━━━━━ Task data

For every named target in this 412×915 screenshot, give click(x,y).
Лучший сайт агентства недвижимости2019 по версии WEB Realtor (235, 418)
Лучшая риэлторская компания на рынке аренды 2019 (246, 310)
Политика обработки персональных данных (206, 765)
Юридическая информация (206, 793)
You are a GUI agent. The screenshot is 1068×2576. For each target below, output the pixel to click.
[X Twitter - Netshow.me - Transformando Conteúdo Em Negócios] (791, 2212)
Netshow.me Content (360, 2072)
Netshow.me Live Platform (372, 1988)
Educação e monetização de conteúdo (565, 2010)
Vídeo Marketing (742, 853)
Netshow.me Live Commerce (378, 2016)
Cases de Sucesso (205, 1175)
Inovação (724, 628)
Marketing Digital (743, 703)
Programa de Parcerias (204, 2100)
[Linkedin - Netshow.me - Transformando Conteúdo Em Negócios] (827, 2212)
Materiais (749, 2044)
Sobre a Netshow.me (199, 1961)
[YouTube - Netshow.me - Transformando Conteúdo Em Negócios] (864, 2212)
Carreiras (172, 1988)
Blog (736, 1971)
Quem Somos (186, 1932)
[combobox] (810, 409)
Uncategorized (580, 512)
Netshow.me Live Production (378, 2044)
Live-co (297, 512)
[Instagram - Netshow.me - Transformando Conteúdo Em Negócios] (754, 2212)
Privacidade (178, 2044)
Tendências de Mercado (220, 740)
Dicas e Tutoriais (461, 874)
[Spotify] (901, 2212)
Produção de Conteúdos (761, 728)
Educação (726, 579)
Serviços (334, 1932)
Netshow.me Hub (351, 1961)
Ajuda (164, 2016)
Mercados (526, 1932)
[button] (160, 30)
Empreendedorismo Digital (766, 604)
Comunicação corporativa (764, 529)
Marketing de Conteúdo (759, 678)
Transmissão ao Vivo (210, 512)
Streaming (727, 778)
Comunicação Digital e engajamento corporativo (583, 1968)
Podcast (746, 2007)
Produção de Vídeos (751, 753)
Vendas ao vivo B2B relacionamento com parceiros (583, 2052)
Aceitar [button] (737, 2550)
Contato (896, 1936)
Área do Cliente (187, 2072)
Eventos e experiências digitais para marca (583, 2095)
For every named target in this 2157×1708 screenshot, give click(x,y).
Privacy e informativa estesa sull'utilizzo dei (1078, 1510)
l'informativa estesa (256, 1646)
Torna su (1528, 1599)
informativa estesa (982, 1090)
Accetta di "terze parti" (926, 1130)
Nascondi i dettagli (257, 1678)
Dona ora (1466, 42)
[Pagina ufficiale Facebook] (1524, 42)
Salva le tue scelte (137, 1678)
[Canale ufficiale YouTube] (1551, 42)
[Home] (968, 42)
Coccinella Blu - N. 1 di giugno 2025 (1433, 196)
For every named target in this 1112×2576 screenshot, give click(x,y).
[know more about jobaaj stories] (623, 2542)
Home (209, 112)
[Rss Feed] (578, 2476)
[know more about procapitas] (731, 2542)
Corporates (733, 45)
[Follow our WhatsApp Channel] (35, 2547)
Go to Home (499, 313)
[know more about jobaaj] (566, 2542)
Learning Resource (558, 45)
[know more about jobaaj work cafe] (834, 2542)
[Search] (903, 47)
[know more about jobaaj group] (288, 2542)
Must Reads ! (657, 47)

━━━━━━━━━━

-- Your assignment --
Output, exactly and in full, the lines from the start of the entries above through the line that contains "You are a GUI".

-- Answer section --
For every named target in this 412×915 screenshot, give click(x,y).
Лучший сайт агентства недвижимости2019 по версии WEB Realtor (235, 418)
Лучшая риэлторская компания на рынке аренды 2019 (246, 310)
Политика обработки персональных данных (206, 765)
Юридическая информация (206, 793)
You are a GUI agent. The screenshot is 1068×2576. For each target below, output the pixel to click.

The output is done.